To this end, Mixture-of-Experts (MoE) [29] introduces a sparse structure, within which only part of the parameters is activated. Instead of interacting with all parameters in dense models, MoE models allow each input to interact with only a few experts. For example, the Mixtral-8x7B model [12] comprises 45 billion parameters in total, while only 14 billion parameters are active during runtime. Nowadays, MoE has emerged as a key architecture for scaling models to trillion-plus parameters.

近期大型语言模型的进展彻底变革了多个领域,包括自然语言处理[36, 35]、计算机视觉[16]和多模态感知[14, 3]。这些成就表明,扩大模型规模能够显著增强模型容量。然而,模型参数的增长给这些巨型模型的部署带来了巨大挑战,因为计算资源日益成为模型容量的限制因素[28]。

为此,专家混合(MoE)[29]引入了一种稀疏结构,在这种结构中,只有部分参数被激活。与密集模型中所有参数都相互作用不同,MoE 模型允许每个输入仅与少数专家相互作用。例如,Mixtral-8x7B 模型[12]总共包含 450 亿个参数,但在运行时只有 140 亿个参数处于活跃状态。如今,MoE 已成为将模型扩展到万亿参数以上的关键架构。

The increase in parameter size in MoE models allows for the integration of greater amounts of information, but it poses challenges in expert placement. A typical approach is to distribute the experts across different GPUs as a single GPU cannot store all experts [13]. Consequently, during the execution of MoE layers, there is an intensive need for data exchange among GPUs. In the forward pass of several popular MoE models, the communication among devices accounts for 47% of the total execution time on average, as shown in Figure 1(a).

In a distributed environment, executing an MoE layer involves data reception, expert computation, and data transmission, as depicted in in Figure 1(b). To reduce communication overhead, one effective strategy is to pipeline the process, overlapping communication with expert computation  [10, 8, 31, 32]. This approach involves partitioning input data into smaller data chunks, allowing decomposed communication and computation phases to overlap. In the example in Figure 1(b), the received input data is divided into two chunks, and this coarse-grained overlapping reduces the overall execution time relative to non-pipelined execution.

MoE 模型中参数规模的增加允许整合更多的信息,但这也给专家的布局带来了挑战。一种典型的方法是将专家分布在不同的 GPU 上,因为单个 GPU 无法存储所有专家[13]。因此,在执行 MoE 层期间,GPU 之间存在大量的数据交换需求。在几个流行的 MoE 模型的前向传播过程中,设备之间的通信平均占总执行时间的 47%,如图 1(a)所示。
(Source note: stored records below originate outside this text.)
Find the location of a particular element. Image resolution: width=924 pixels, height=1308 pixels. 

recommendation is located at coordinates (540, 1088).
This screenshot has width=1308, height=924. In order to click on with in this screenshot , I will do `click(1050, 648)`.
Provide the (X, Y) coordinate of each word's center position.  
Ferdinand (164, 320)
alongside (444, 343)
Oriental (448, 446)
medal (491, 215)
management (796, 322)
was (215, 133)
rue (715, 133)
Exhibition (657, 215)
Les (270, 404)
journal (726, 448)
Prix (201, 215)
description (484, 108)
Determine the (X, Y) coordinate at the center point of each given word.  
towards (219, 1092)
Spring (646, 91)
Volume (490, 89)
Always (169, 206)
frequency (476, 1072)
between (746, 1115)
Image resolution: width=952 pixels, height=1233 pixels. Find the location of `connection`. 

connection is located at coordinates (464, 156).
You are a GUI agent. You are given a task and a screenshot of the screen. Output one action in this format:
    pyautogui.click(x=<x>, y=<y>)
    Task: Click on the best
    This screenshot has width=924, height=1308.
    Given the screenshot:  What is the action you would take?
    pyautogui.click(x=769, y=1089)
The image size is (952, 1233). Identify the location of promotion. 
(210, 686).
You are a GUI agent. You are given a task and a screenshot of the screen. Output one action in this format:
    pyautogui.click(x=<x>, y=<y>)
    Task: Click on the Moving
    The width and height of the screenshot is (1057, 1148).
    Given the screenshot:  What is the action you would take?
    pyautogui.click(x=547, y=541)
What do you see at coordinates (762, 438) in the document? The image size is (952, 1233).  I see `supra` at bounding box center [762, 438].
在分布式环境中,执行一个 MoE 层涉及数据接收、专家计算和数据传输,如图 1(b)所示。为了减少通信开销,一种有效的策略是流水线处理,使通信与专家计算重叠[10, 8, 31, 32]。这种方法涉及将输入数据分割成较小的数据块,使分解的通信和计算阶段能够重叠。在图 1(b)中的示例中,接收到的输入数据被分为两块,这种粗粒度的重叠相对于非流水线执行减少了总体执行时间。

The overlapping in existing mechanisms remains suboptimal due to two primary inefficiencies. First, the efficiency of partitioned experts declines as the data chunks assigned to each expert become smaller, potentially leading to under-utilization of GPU computational resources (e.g., the total compute time of experts after partitioning t1+t2 exceeds the original time t). The coarse-grained partitioning results in unavoidable GPU idle time during the initial and final communication phases, such as when receiving data for chunk 1 and sending data for chunk 2, which do not overlap with computation. Consequently, minimizing the non-overlapping time in these phases while maintaining computational efficiency is crucial. This is challenging because the data dependency between communication and computation is complex and it is hard to be overlapped in a fine-grained granularity efficiently. Second, due to the dynamic nature of MoE, the input shapes for experts are various at runtime, thereby posing diverse communication and computation burdens on GPUs. Encapsulating communication and computation tasks into separate kernels on different streams, like almost all the prior researches do, restricts control over hardware resources and results in non-deterministic kernel performance, thereby hindering seamless overlap (e.g., the computation of chunk 1 and the receiving of chunk 2 are misaligned). The second challenge, therefore, is to dynamically ensure precise allocation of hardware resources between computation and communication workloads at runtime.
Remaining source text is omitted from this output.